Figure 1.

SUMO Conjugation of a substrate protein

(a) The SUMO conjugation/de-conjugation cycle. The addition and removal of SUMO to a target substrate is under enzymatic control. The first step is the maturation of SUMO by an endoprotease, named sentrin-specific protease (SENP) or Ubiquitin-like specific protease (ULP) that exposes the C-terminal di-glycine motif. Next, the E1 heterodimer engages with SUMO via a thioester linkage and subsequently hands it over to the E2 enzyme. The E2 then interacts with the substrate and catalyses the conjugation of the C-terminal COOH of SUMO to a specific lysine side-chain of the substrate. This conjugation step may be either enhanced or directed by an E3 ligase enzyme. The SENPs also serve to de-conjugate SUMO from the target, releasing it for a new cycle. The table lists the enzymes involved in regulating the SUMO cycle. Drosophila enzymes include putative E3 ligases inferred from homology with mammals and also gene ontology analysis. (b) Crystal structure (Protein data bank ID 1Z5S[48]) of SUMO conjugated to RanGAP1 (substrate) by the E2 (Ubc9), with RanBP2 acting as an E3 ligase.
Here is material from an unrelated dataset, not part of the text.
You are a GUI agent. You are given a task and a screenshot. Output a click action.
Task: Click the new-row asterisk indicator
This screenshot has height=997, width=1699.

The structure shows the interaction between the substrate (RanGAP1) and Ubc9, as well as the cleft/tunnel (black arrow) in Ubc9 that holds the C-terminal GG tail of SUMO for conjugation with the lysine side chain of RanGAP1. The figure was generated using coordinates from the PDB using PyMol (The PyMOLMolecular Graphics System, Version 1.5.0.4 Schrödinger, LLC).